Elia Suleiman es a la vez el director y protagonista del film De repente, el paraíso. Rodada en tres espacios, Nazareth, Paris y Nueva York, su acción lleva la película a través de una observación del entorno, con una mirada que devela aspectos tan reales como ocultos o cuidadosamente disimulados. Parece existir una voluntad de romper con los sentidos comunes y estereotipos, del cine político, del conflicto en medio oriente, de los valores occidentales de la vida corriente en las grandes capitales.

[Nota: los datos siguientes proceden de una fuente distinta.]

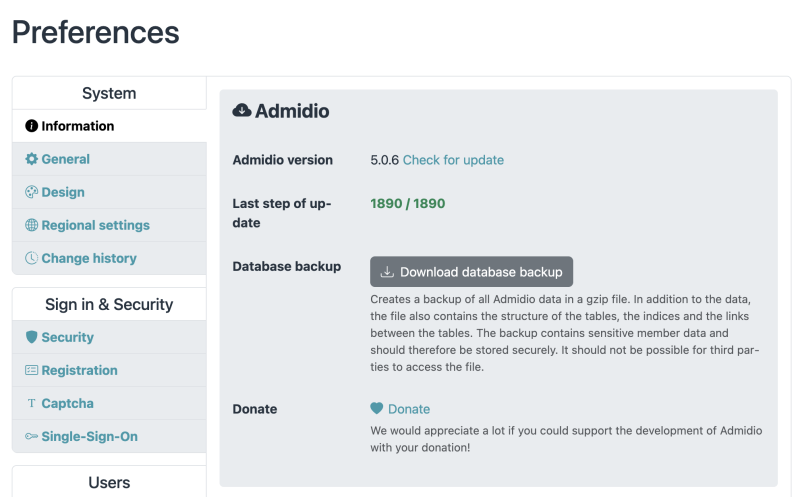Click the palette icon beside Design

(x=32, y=192)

Poner de manifiesto las reglas absurdas que se suceden en distintas geografías.
Así, mientras el protagonista emprende un viaje para conseguir financiamiento para un nuevo film, fluyen encuadres cuidados y planos que descubren simetrías, imagen y acción por delante demuestran que el cine puede prescindir de diálogos largos o explicaciones.
Palestina, es el comienzo, la tierra natal del director y allí los conflictos internos atraviesan peleas de vecinos por limones, anécdotas cotidianas o la situación de las mujeres, dominadas por arcaicas tradiciones y reprimidas por las fuerzas represivas.

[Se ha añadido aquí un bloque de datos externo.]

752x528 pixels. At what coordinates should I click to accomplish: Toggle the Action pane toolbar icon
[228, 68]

Salir de este territorio ocupado no significa ir al encuentro de la libertad y la llegada a Paris estará situada en una ciudad semi vacía, patrullada por tanques, en “estado de excepción permanente” que convive con poses progresistas presentadas con sutil ironía. Un productor de cine local le pedirá al propio Suleiman un “verdadera película palestina”, o sea la dramatización del conflicto en términos clásicos, un cineasta como él, nacido y criado en esas tierras no puede ofrecer guiones orientados a la comedia que apuntan en otra sintonía. En las calles, ante su mirada asombrada y silenciosa, la elegancia francesa caerá ante la lucha cuerpo a cuerpo por garantizarse una silla en jardines paquetes, y la moda perseguirá los días de las mujeres. Estos y otros tantos detalles sacarán el velo a la ciudad de la “igualdad, libertad y fraternidad”.
Nueva York es la siguiente parada y el cineasta, con su capacidad de hacer visible lo oculto, descubre la pasión de los locales por las armas hasta en los lugares más comunes, hacer las compras en un supermercado se convierte en un desfile militar que suma hombres y mujeres, jóvenes, niños y ancianos en la misma cruzada. En estas tierras la simpatía sólo vendrá desde abajo, un taxista negro es quien admira y respeta el mundo árabe, y entre otras escenas la policía perseguirá por el Central Park una joven cubierta con la bandera palestina. La búsqueda de apoyo a su nuevo film llevará a encontrarse con Gael García Bernal, ambos, el latino y el árabe, se toparán con las cortas y prejuiciosas miras de las productoras norteamericanas.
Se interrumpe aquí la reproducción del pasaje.